Esta verdad y esta coherencia profundas se encuentran más allá de nuestro mundo real; son propiedades de entes abstractos, de los “objetos” ideales del mundo platónico. En cambio, nuestro mundo real está siempre sujeto a la incertidumbre y a la imperfección (que también tiene su parte de belleza, pero de otro tipo), y sólo por aproximación se asemeja a este mundo platónico. La longitud de la circunferencia es igual a “dos pi erre” (con un valor de pi con infinitas cifras decimales y que además coincide –otra maravilla– con el valor de una abstrusa integral del análisis matemático) sólo para las circunferencias del mundo platónico; la circunferencia de cualquier objeto de nuestro mundo real con forma “circular” sólo alcanzará dicho valor de manera aproximada, porque siempre contiene irregularidades. Y es ese sentimiento de verdad y de perfección absoluta la que otorga una parte de belleza a los entes matemáticos del mundo platónico.

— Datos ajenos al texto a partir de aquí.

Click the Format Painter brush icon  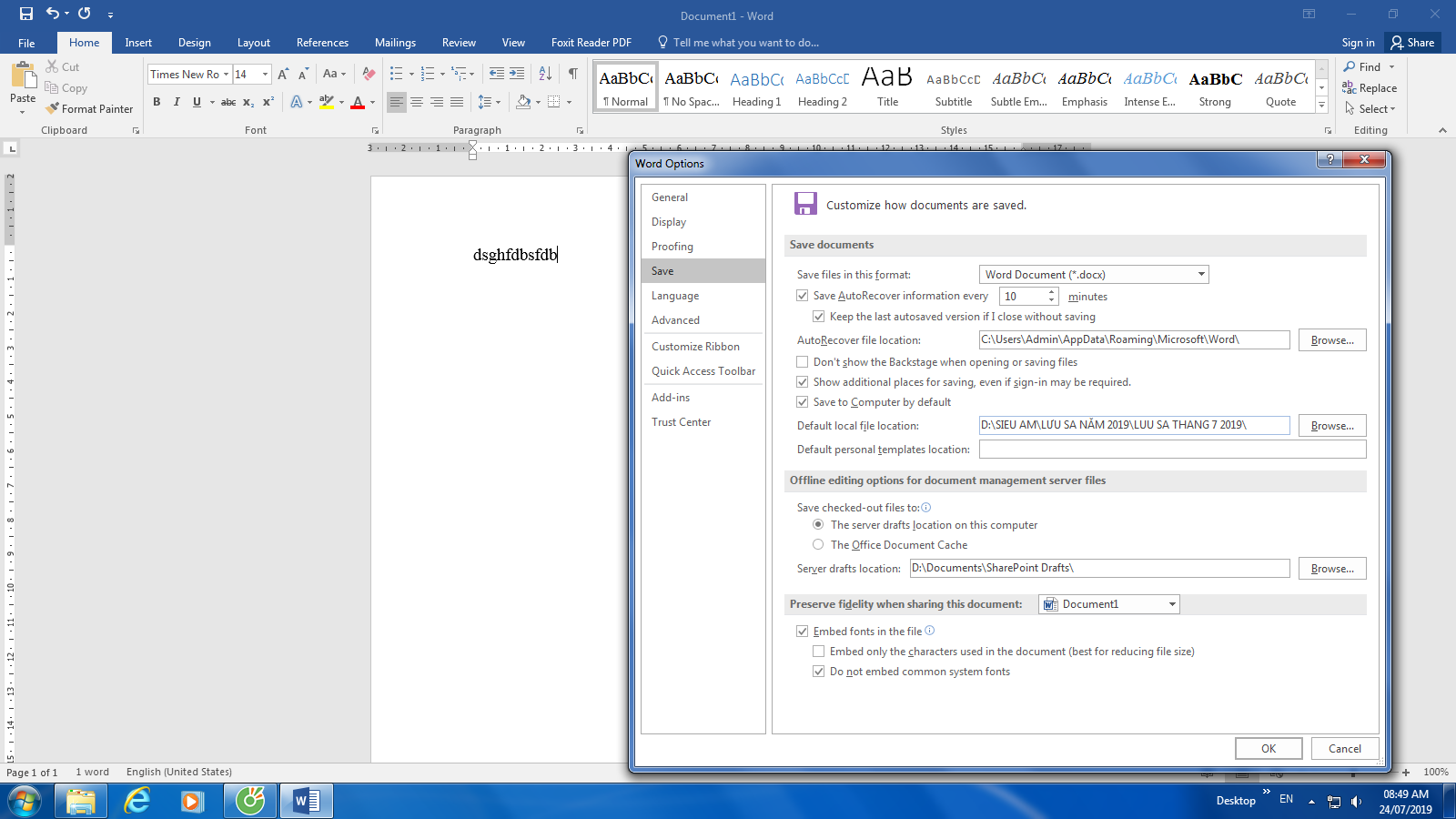pos(53,108)
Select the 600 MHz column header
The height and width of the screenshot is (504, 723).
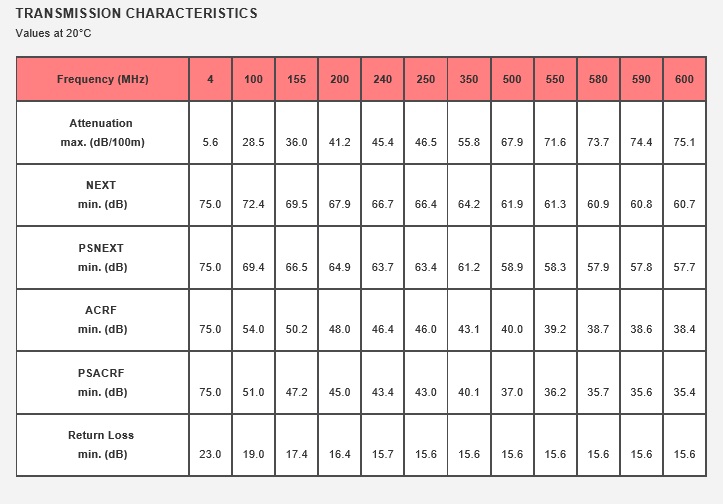coord(684,79)
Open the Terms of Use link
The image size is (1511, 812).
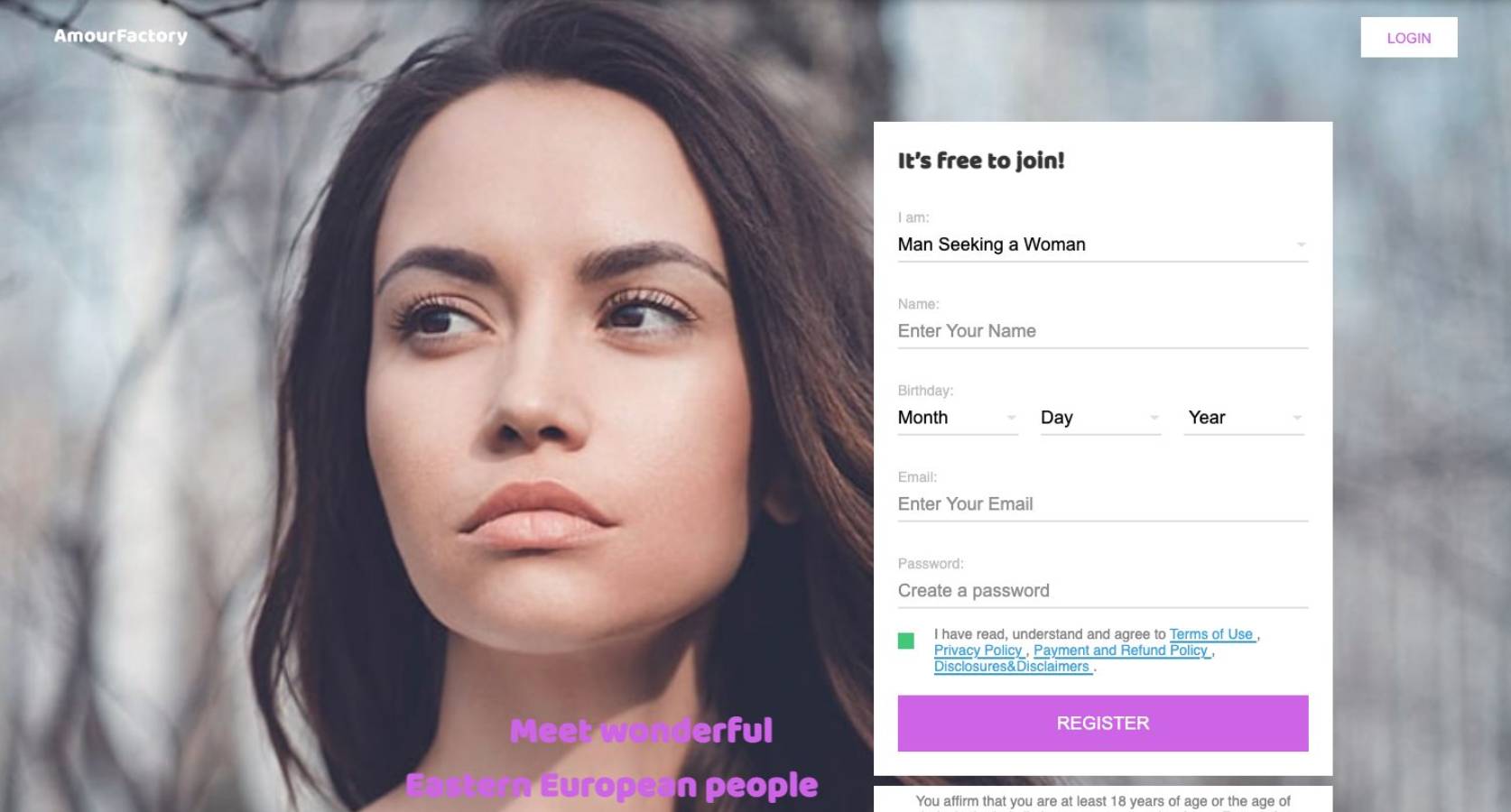click(x=1211, y=634)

Mi acercamiento a las matemáticas es únicamente a nivel de aficionado, pues mi profesión y mis otras aficiones van por caminos muy diversos. Mis conocimientos de matemáticas no van más allá de lo que se estudia en primero o segundo curso de físicas –la física y las matemáticas siempre han hecho una excelente pareja–. Pero puedo asegurar que la sensación de verdad absoluta, de coherencia global, es básicamente la misma que he indicado para los casos elementales, quizá más refinada conforme el contenido se va haciendo más complejo. Cuando entendemos una demostración más o menos complicada, cuando resolvemos un problema físico o matemático y vemos que la solución ha de ser necesariamente correcta porque concuerda con otros aspectos de la teoría, cuando apreciamos la armonía de una rama matemática, no podemos dejar de experimentar un sentimiento de goce y de satisfacción, como una especie de visión momentánea del mundo de perfección platónica que se nos ha mostrado por unos instantes, como un instante de contemplación y de acercamiento a la belleza y a la verdad en el sentido más absoluto.
No espero haber convencido a nadie con mi torpe palabrería, y supongo que todos aquellos que odian las matemáticas continuarán odiándolas. Sólo espero haber expresado mis sentimientos personales respecto a la belleza matemática, y hacer comprender que los que amamos las matemáticas no somos “bichos raros”. Nuestro sentimiento es comparable quizá a quien percibe la belleza a través de una fuga de Bach, de una sinfonía de Beethoven, de un cuadro de Rafael o de Picasso, de una catedral gótica, de la lectura de un poema o de una novela o de la contemplación de un cuerpo hermoso, o simplemente sintiéndose al lado de la persona amada. Afortunadamente, y como dice el aria famosa de Tosca, en el mundo existe una “Recondita armonia di bellezze diverse!”... Y no necesariamente las “bellezas diversas” son siempre incompatibles entre sí.